- What is needed
The records come next. Copy all of them exactly.

- Given data
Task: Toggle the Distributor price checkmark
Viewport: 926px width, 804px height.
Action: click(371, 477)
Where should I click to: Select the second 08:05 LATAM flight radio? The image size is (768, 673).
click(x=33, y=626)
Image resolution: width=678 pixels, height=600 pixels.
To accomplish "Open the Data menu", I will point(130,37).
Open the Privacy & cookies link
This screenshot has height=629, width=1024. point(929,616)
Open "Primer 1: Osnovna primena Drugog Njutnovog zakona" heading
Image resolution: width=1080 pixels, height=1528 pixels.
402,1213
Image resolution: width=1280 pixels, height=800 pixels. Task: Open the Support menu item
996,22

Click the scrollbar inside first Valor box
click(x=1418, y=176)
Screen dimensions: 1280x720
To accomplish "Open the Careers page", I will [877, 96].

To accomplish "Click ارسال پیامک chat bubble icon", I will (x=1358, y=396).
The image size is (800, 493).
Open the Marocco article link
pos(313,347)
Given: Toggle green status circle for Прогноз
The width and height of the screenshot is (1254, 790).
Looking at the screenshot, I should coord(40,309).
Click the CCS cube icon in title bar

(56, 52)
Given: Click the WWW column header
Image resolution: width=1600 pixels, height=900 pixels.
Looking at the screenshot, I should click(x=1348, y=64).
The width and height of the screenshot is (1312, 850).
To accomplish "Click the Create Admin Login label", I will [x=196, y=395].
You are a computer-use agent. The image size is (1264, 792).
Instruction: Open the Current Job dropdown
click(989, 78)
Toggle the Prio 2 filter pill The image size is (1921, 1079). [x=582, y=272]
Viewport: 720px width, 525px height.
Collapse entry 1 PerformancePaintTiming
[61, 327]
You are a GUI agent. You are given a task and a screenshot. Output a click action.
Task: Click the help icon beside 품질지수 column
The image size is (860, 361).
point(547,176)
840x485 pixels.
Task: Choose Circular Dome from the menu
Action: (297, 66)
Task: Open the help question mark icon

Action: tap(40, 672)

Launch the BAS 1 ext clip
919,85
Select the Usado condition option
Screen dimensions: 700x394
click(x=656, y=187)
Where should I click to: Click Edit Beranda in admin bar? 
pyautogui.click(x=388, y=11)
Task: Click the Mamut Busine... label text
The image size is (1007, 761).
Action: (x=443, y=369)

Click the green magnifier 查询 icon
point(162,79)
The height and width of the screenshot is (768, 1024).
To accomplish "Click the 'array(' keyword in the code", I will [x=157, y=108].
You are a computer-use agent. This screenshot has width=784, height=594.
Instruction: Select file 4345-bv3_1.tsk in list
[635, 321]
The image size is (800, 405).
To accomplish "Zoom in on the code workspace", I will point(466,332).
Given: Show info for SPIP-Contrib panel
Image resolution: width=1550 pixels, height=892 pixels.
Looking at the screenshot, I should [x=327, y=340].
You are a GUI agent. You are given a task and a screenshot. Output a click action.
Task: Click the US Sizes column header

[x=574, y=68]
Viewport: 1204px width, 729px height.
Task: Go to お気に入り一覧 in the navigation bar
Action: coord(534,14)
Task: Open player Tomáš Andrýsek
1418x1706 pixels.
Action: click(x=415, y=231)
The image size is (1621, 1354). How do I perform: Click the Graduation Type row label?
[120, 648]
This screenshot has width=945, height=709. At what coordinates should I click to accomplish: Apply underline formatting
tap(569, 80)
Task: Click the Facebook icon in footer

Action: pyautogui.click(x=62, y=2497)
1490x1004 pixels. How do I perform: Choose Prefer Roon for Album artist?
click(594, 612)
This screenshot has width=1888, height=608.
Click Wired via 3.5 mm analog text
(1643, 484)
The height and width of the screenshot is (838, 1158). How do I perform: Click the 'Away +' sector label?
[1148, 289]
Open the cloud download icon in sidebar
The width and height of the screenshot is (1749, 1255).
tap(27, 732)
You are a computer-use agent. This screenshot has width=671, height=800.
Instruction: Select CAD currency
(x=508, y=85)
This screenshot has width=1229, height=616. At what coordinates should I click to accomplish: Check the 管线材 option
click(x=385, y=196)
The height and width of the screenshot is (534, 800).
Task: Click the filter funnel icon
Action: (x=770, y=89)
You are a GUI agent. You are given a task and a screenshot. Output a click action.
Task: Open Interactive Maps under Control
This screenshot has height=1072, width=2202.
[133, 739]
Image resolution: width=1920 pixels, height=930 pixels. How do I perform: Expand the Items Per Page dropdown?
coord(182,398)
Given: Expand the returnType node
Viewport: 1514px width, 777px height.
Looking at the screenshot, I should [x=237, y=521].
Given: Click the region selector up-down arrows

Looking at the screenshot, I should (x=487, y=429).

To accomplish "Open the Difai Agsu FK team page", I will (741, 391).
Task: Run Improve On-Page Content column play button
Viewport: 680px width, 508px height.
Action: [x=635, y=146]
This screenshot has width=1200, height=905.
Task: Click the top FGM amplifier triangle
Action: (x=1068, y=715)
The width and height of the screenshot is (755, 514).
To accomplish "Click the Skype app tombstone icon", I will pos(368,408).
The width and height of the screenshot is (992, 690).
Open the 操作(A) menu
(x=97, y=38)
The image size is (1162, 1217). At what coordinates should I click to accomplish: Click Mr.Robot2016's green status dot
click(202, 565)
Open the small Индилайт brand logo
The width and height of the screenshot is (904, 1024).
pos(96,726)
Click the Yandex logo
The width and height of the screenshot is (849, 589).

- Response below
Task: Toggle the Distributor price checkmark
Viewport: 926px width, 804px height.
Action: click(371, 477)
Where should I click to: Select the second 08:05 LATAM flight radio? The image size is (768, 673).
click(x=33, y=626)
Image resolution: width=678 pixels, height=600 pixels.
To accomplish "Open the Data menu", I will point(130,37).
Open the Privacy & cookies link
This screenshot has height=629, width=1024. point(929,616)
Open "Primer 1: Osnovna primena Drugog Njutnovog zakona" heading
Image resolution: width=1080 pixels, height=1528 pixels.
402,1213
Image resolution: width=1280 pixels, height=800 pixels. Task: Open the Support menu item
996,22

Click the scrollbar inside first Valor box
click(x=1418, y=176)
Screen dimensions: 1280x720
To accomplish "Open the Careers page", I will [877, 96].

To accomplish "Click ارسال پیامک chat bubble icon", I will (x=1358, y=396).
The image size is (800, 493).
Open the Marocco article link
pos(313,347)
Given: Toggle green status circle for Прогноз
The width and height of the screenshot is (1254, 790).
Looking at the screenshot, I should coord(40,309).
Click the CCS cube icon in title bar

(56, 52)
Given: Click the WWW column header
Image resolution: width=1600 pixels, height=900 pixels.
Looking at the screenshot, I should click(x=1348, y=64).
The width and height of the screenshot is (1312, 850).
To accomplish "Click the Create Admin Login label", I will [x=196, y=395].
You are a computer-use agent. The image size is (1264, 792).
Instruction: Open the Current Job dropdown
click(989, 78)
Toggle the Prio 2 filter pill The image size is (1921, 1079). [x=582, y=272]
Viewport: 720px width, 525px height.
Collapse entry 1 PerformancePaintTiming
[61, 327]
You are a GUI agent. You are given a task and a screenshot. Output a click action.
Task: Click the help icon beside 품질지수 column
The image size is (860, 361).
point(547,176)
840x485 pixels.
Task: Choose Circular Dome from the menu
Action: (297, 66)
Task: Open the help question mark icon

Action: tap(40, 672)

Launch the BAS 1 ext clip
919,85
Select the Usado condition option
Screen dimensions: 700x394
click(x=656, y=187)
Where should I click to: Click Edit Beranda in admin bar? 
pyautogui.click(x=388, y=11)
Task: Click the Mamut Busine... label text
The image size is (1007, 761).
Action: (x=443, y=369)

Click the green magnifier 查询 icon
point(162,79)
The height and width of the screenshot is (768, 1024).
To accomplish "Click the 'array(' keyword in the code", I will [x=157, y=108].
You are a computer-use agent. This screenshot has width=784, height=594.
Instruction: Select file 4345-bv3_1.tsk in list
[635, 321]
The image size is (800, 405).
To accomplish "Zoom in on the code workspace", I will point(466,332).
Given: Show info for SPIP-Contrib panel
Image resolution: width=1550 pixels, height=892 pixels.
Looking at the screenshot, I should [x=327, y=340].
You are a GUI agent. You are given a task and a screenshot. Output a click action.
Task: Click the US Sizes column header

[x=574, y=68]
Viewport: 1204px width, 729px height.
Task: Go to お気に入り一覧 in the navigation bar
Action: coord(534,14)
Task: Open player Tomáš Andrýsek
1418x1706 pixels.
Action: click(x=415, y=231)
The image size is (1621, 1354). How do I perform: Click the Graduation Type row label?
[120, 648]
This screenshot has width=945, height=709. At what coordinates should I click to accomplish: Apply underline formatting
tap(569, 80)
Task: Click the Facebook icon in footer

Action: pyautogui.click(x=62, y=2497)
1490x1004 pixels. How do I perform: Choose Prefer Roon for Album artist?
click(594, 612)
This screenshot has width=1888, height=608.
Click Wired via 3.5 mm analog text
(1643, 484)
The height and width of the screenshot is (838, 1158). How do I perform: Click the 'Away +' sector label?
[1148, 289]
Open the cloud download icon in sidebar
The width and height of the screenshot is (1749, 1255).
tap(27, 732)
You are a computer-use agent. This screenshot has width=671, height=800.
Instruction: Select CAD currency
(x=508, y=85)
This screenshot has width=1229, height=616. At what coordinates should I click to accomplish: Check the 管线材 option
click(x=385, y=196)
The height and width of the screenshot is (534, 800).
Task: Click the filter funnel icon
Action: (x=770, y=89)
You are a GUI agent. You are given a task and a screenshot. Output a click action.
Task: Open Interactive Maps under Control
This screenshot has height=1072, width=2202.
[133, 739]
Image resolution: width=1920 pixels, height=930 pixels. How do I perform: Expand the Items Per Page dropdown?
coord(182,398)
Given: Expand the returnType node
Viewport: 1514px width, 777px height.
Looking at the screenshot, I should [x=237, y=521].
Given: Click the region selector up-down arrows

Looking at the screenshot, I should (x=487, y=429).

To accomplish "Open the Difai Agsu FK team page", I will (741, 391).
Task: Run Improve On-Page Content column play button
Viewport: 680px width, 508px height.
Action: [x=635, y=146]
This screenshot has width=1200, height=905.
Task: Click the top FGM amplifier triangle
Action: (x=1068, y=715)
The width and height of the screenshot is (755, 514).
To accomplish "Click the Skype app tombstone icon", I will pos(368,408).
The width and height of the screenshot is (992, 690).
Open the 操作(A) menu
(x=97, y=38)
The image size is (1162, 1217). At what coordinates should I click to accomplish: Click Mr.Robot2016's green status dot
click(202, 565)
Open the small Индилайт brand logo
The width and height of the screenshot is (904, 1024).
pos(96,726)
Click the Yandex logo
The width and height of the screenshot is (849, 589).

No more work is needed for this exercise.